**ACTIVITY:**
Print every line of the data exactly as shown.

= Beginning of Section =

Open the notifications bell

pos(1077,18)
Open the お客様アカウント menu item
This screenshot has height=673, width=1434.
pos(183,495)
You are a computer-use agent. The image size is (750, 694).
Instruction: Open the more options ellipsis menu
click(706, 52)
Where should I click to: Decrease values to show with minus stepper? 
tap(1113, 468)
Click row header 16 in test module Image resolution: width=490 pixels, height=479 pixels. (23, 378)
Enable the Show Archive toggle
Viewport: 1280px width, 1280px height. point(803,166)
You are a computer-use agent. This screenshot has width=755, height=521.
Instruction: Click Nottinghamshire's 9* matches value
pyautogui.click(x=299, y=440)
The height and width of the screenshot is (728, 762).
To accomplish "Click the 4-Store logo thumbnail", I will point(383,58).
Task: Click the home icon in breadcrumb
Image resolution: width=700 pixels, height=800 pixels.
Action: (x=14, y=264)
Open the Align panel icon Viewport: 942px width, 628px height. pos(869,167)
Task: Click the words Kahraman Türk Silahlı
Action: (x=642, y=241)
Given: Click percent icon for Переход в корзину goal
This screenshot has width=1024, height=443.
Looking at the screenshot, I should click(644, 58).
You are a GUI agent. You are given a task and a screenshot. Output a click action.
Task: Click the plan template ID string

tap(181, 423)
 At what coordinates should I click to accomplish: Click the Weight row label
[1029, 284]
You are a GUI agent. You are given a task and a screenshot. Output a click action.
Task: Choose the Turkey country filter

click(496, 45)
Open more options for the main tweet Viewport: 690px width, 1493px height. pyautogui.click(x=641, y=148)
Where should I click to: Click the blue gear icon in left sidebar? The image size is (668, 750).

= End of Section =

**ANSWER TO THIS EXERCISE:**
Open the notifications bell

pos(1077,18)
Open the お客様アカウント menu item
This screenshot has height=673, width=1434.
pos(183,495)
You are a computer-use agent. The image size is (750, 694).
Instruction: Open the more options ellipsis menu
click(706, 52)
Where should I click to: Decrease values to show with minus stepper? 
tap(1113, 468)
Click row header 16 in test module Image resolution: width=490 pixels, height=479 pixels. (23, 378)
Enable the Show Archive toggle
Viewport: 1280px width, 1280px height. point(803,166)
You are a computer-use agent. This screenshot has width=755, height=521.
Instruction: Click Nottinghamshire's 9* matches value
pyautogui.click(x=299, y=440)
The height and width of the screenshot is (728, 762).
To accomplish "Click the 4-Store logo thumbnail", I will point(383,58).
Task: Click the home icon in breadcrumb
Image resolution: width=700 pixels, height=800 pixels.
Action: (x=14, y=264)
Open the Align panel icon Viewport: 942px width, 628px height. pos(869,167)
Task: Click the words Kahraman Türk Silahlı
Action: (x=642, y=241)
Given: Click percent icon for Переход в корзину goal
This screenshot has width=1024, height=443.
Looking at the screenshot, I should click(644, 58).
You are a GUI agent. You are given a task and a screenshot. Output a click action.
Task: Click the plan template ID string

tap(181, 423)
 At what coordinates should I click to accomplish: Click the Weight row label
[1029, 284]
You are a GUI agent. You are given a task and a screenshot. Output a click action.
Task: Choose the Turkey country filter

click(496, 45)
Open more options for the main tweet Viewport: 690px width, 1493px height. pyautogui.click(x=641, y=148)
Where should I click to: Click the blue gear icon in left sidebar? The image size is (668, 750).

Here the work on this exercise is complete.